= Beginning of Section =

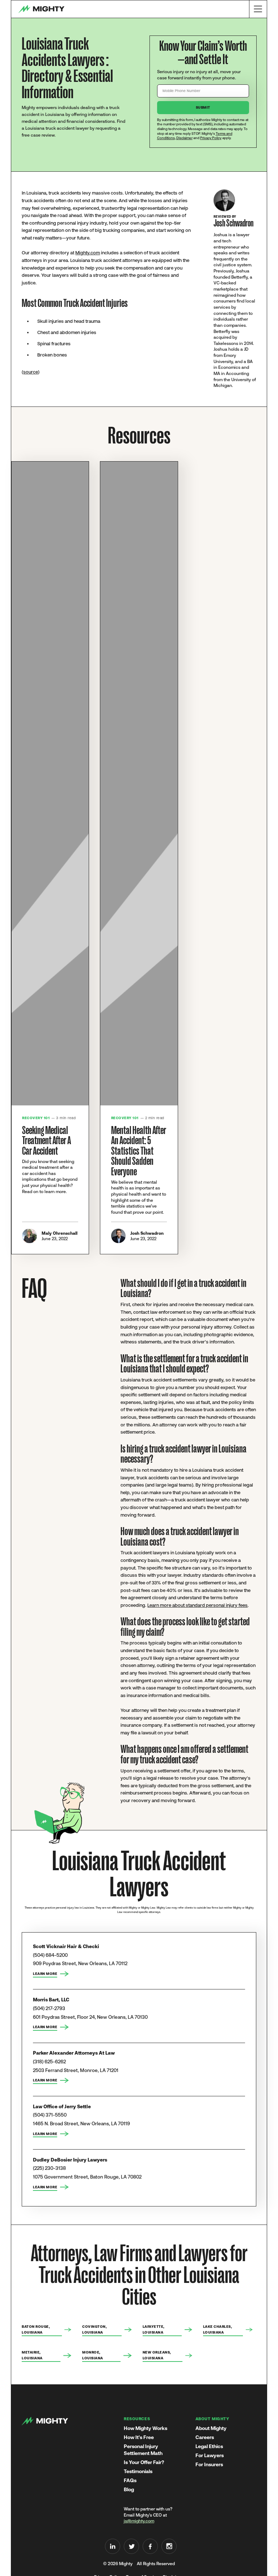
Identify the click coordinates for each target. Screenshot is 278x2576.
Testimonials (138, 2471)
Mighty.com (87, 252)
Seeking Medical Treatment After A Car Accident (46, 1140)
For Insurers (209, 2464)
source (30, 372)
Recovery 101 (36, 1118)
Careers (204, 2437)
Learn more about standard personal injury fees (197, 1605)
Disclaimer (184, 138)
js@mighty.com (139, 2520)
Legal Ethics (209, 2446)
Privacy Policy (211, 138)
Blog (129, 2489)
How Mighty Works (145, 2428)
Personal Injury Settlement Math (143, 2449)
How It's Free (139, 2437)
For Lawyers (209, 2455)
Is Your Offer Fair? (144, 2462)
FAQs (130, 2480)
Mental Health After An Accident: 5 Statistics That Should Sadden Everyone (138, 1151)
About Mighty (211, 2428)
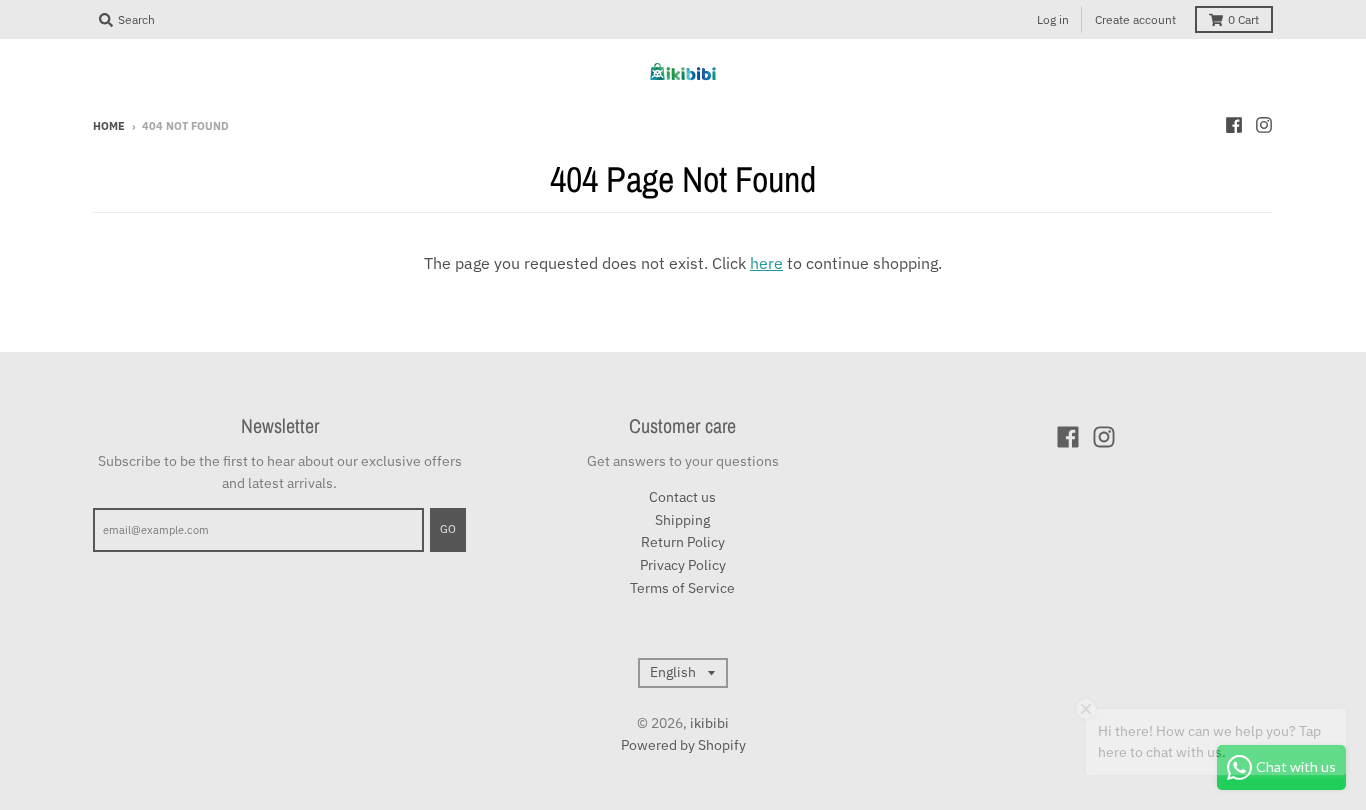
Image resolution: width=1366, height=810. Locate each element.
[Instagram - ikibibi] (1264, 125)
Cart (1243, 19)
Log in (1053, 19)
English (673, 672)
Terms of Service (682, 588)
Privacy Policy (683, 565)
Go (448, 529)
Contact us (682, 497)
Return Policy (683, 542)
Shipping (682, 520)
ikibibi (709, 723)
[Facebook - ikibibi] (1234, 125)
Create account (1135, 19)
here (766, 263)
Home (109, 126)
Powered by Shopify (683, 745)
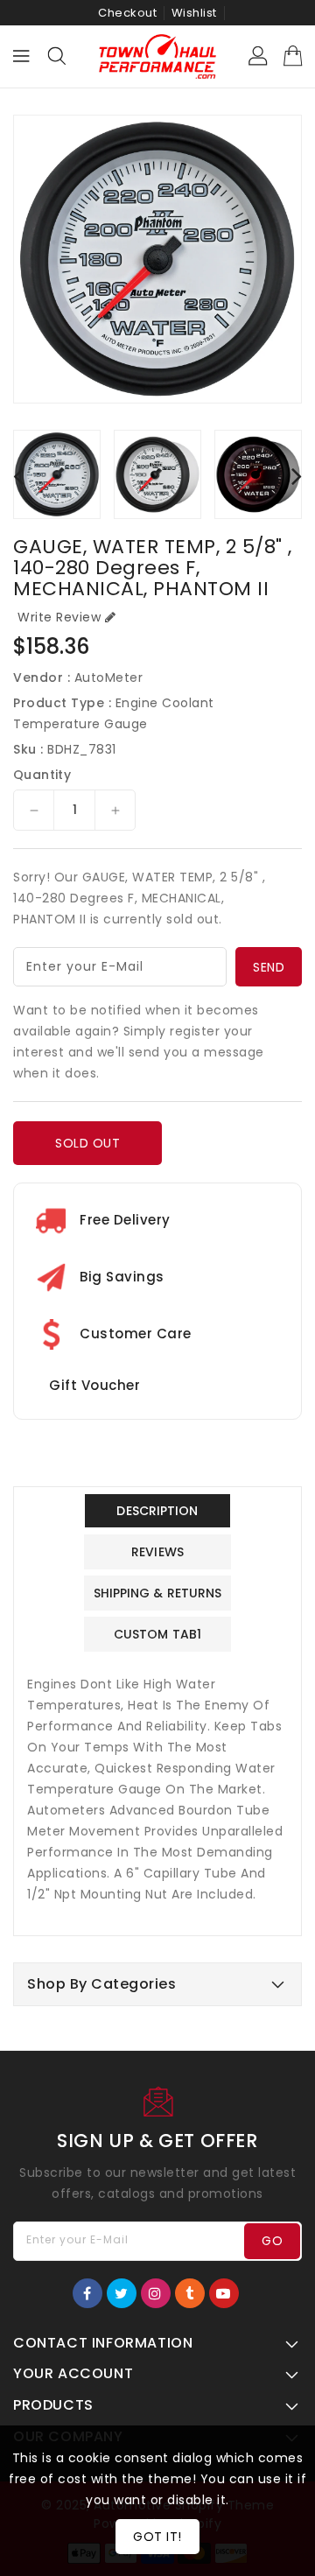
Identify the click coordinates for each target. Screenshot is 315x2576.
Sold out (87, 1143)
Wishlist (194, 12)
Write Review (59, 617)
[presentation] (18, 475)
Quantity (42, 775)
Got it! (157, 2536)
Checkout (127, 12)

= End of Section =

Work request: The lines to restate word for word run from the line that contains "For Insurers (209, 2464)" through the end of the entries above, both ends included. Leave out all pictures and write nothing else.

Result below:
For Insurers (209, 2464)
source (30, 372)
Recovery 101 (36, 1118)
Careers (204, 2437)
Learn more about standard personal injury fees (197, 1605)
Disclaimer (184, 138)
js@mighty.com (139, 2520)
Legal Ethics (209, 2446)
Privacy Policy (211, 138)
Blog (129, 2489)
How Mighty Works (145, 2428)
Personal Injury Settlement Math (143, 2449)
How It's Free (139, 2437)
For Lawyers (209, 2455)
Is Your Offer Fair? (144, 2462)
FAQs (130, 2480)
Mental Health After An Accident: 5 Statistics That Should Sadden Everyone (138, 1151)
About Mighty (211, 2428)
Image resolution: width=1366, height=810. Locate each element.
[Instagram - ikibibi] (1264, 125)
Cart (1243, 19)
Log in (1053, 19)
English (673, 672)
Terms of Service (682, 588)
Privacy Policy (683, 565)
Go (448, 529)
Contact us (682, 497)
Return Policy (683, 542)
Shipping (682, 520)
ikibibi (709, 723)
[Facebook - ikibibi] (1234, 125)
Create account (1135, 19)
here (766, 263)
Home (109, 126)
Powered by Shopify (683, 745)
Identify the click coordinates for each target. Screenshot is 315x2576.
Sold out (87, 1143)
Wishlist (194, 12)
Write Review (59, 617)
[presentation] (18, 475)
Quantity (42, 775)
Got it! (157, 2536)
Checkout (127, 12)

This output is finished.